*** Opening of Material to process ***
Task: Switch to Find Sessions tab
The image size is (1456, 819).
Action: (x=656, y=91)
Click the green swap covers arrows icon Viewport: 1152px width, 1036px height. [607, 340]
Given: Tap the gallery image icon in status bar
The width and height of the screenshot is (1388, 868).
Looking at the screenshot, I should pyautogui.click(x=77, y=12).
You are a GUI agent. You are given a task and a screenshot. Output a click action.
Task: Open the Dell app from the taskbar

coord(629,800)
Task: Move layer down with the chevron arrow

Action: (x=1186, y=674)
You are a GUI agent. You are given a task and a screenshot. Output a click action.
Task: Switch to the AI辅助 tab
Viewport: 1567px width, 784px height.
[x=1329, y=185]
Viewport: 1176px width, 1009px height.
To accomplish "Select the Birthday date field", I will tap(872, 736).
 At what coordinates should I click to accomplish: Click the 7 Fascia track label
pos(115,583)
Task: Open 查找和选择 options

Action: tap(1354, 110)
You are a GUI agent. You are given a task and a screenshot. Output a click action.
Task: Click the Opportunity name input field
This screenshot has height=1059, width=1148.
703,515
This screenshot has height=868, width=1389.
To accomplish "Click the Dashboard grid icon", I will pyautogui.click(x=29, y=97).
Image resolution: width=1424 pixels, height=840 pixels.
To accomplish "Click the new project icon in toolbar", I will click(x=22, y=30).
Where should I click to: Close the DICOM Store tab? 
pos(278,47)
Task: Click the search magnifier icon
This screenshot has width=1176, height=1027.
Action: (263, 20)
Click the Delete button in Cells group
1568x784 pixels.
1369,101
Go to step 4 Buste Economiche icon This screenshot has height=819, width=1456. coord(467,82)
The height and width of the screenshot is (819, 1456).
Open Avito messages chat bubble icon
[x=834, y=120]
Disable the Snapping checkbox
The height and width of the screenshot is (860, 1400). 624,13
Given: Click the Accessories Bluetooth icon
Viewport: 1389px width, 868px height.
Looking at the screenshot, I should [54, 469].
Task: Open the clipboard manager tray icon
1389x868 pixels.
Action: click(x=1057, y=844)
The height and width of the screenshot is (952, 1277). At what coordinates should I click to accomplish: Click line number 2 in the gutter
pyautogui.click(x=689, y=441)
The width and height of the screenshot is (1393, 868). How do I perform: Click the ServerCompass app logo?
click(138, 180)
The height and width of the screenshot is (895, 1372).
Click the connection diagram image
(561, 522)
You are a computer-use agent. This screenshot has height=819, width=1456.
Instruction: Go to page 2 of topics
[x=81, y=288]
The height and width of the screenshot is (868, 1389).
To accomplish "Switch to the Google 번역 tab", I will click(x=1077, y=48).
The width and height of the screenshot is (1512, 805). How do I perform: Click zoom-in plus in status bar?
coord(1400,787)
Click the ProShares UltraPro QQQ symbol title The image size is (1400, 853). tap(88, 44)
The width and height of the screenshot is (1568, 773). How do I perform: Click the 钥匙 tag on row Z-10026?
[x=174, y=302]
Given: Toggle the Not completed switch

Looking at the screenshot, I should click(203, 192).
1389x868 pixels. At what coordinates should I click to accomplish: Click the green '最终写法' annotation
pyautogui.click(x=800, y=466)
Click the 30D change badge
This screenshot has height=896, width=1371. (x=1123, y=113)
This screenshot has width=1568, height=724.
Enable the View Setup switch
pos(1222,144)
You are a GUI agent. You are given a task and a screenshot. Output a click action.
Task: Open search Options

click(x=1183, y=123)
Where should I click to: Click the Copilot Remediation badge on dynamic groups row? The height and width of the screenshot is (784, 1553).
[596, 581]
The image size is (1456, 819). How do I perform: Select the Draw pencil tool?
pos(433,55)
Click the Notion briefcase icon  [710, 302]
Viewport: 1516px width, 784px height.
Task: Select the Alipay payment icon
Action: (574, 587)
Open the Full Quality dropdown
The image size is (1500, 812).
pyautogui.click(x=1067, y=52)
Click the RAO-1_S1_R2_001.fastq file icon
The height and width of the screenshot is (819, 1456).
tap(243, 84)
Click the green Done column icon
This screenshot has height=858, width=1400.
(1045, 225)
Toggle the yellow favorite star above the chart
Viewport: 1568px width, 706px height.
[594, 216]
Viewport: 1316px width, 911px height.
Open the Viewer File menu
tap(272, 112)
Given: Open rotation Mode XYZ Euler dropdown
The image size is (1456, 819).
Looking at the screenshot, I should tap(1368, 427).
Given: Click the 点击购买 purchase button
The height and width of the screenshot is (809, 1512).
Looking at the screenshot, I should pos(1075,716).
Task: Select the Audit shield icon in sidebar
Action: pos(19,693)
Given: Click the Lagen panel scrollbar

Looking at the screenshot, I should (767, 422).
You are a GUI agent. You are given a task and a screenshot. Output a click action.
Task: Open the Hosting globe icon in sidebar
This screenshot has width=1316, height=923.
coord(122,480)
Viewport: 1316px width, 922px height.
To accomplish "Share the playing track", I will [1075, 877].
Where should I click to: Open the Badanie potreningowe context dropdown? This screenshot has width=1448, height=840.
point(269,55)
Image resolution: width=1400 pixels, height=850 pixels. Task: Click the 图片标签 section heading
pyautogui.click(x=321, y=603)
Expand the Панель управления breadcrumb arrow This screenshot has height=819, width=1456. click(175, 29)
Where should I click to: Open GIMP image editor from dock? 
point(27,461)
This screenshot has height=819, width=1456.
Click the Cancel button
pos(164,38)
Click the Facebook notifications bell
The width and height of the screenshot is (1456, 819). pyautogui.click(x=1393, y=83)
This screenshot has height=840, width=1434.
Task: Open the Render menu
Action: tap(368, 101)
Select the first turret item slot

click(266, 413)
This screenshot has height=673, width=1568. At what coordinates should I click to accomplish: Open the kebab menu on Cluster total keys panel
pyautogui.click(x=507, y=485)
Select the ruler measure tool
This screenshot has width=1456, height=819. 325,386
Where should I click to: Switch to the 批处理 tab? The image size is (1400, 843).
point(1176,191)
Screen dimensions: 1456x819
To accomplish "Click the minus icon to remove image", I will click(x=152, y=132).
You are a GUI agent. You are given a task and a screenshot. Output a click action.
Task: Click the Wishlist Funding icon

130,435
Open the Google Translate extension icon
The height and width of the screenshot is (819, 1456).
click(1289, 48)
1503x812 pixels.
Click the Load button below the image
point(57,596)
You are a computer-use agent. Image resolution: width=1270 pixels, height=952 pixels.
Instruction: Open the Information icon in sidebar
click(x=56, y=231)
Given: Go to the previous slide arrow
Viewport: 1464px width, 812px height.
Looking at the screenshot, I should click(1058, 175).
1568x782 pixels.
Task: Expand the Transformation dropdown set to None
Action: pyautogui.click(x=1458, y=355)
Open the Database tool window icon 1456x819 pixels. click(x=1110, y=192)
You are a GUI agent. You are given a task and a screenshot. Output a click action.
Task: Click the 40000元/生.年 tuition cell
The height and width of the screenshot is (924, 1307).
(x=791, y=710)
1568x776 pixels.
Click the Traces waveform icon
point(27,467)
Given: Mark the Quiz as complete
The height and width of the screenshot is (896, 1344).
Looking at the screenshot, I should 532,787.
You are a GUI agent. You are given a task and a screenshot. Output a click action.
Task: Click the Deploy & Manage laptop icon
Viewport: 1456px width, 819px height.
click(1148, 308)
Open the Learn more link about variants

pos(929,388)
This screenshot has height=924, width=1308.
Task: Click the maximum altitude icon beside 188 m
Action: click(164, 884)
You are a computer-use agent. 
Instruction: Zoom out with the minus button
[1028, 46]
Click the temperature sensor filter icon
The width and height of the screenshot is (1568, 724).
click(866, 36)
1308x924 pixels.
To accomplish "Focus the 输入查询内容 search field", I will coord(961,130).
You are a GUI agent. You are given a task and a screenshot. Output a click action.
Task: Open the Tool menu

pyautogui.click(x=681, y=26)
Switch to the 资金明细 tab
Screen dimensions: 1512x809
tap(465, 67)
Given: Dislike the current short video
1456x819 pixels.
*** Close of Material to process ***
• _Problem description_
A verbatim transcription is required: the first line of the listing, the line containing "This screenshot has height=868, width=1389.", and every line between them.

• _Reply_
Task: Switch to Find Sessions tab
The image size is (1456, 819).
Action: (x=656, y=91)
Click the green swap covers arrows icon Viewport: 1152px width, 1036px height. [607, 340]
Given: Tap the gallery image icon in status bar
The width and height of the screenshot is (1388, 868).
Looking at the screenshot, I should pyautogui.click(x=77, y=12).
You are a GUI agent. You are given a task and a screenshot. Output a click action.
Task: Open the Dell app from the taskbar

coord(629,800)
Task: Move layer down with the chevron arrow

Action: (x=1186, y=674)
You are a GUI agent. You are given a task and a screenshot. Output a click action.
Task: Switch to the AI辅助 tab
Viewport: 1567px width, 784px height.
[x=1329, y=185]
Viewport: 1176px width, 1009px height.
To accomplish "Select the Birthday date field", I will tap(872, 736).
 At what coordinates should I click to accomplish: Click the 7 Fascia track label
pos(115,583)
Task: Open 查找和选择 options

Action: tap(1354, 110)
You are a GUI agent. You are given a task and a screenshot. Output a click action.
Task: Click the Opportunity name input field
This screenshot has height=1059, width=1148.
703,515
This screenshot has height=868, width=1389.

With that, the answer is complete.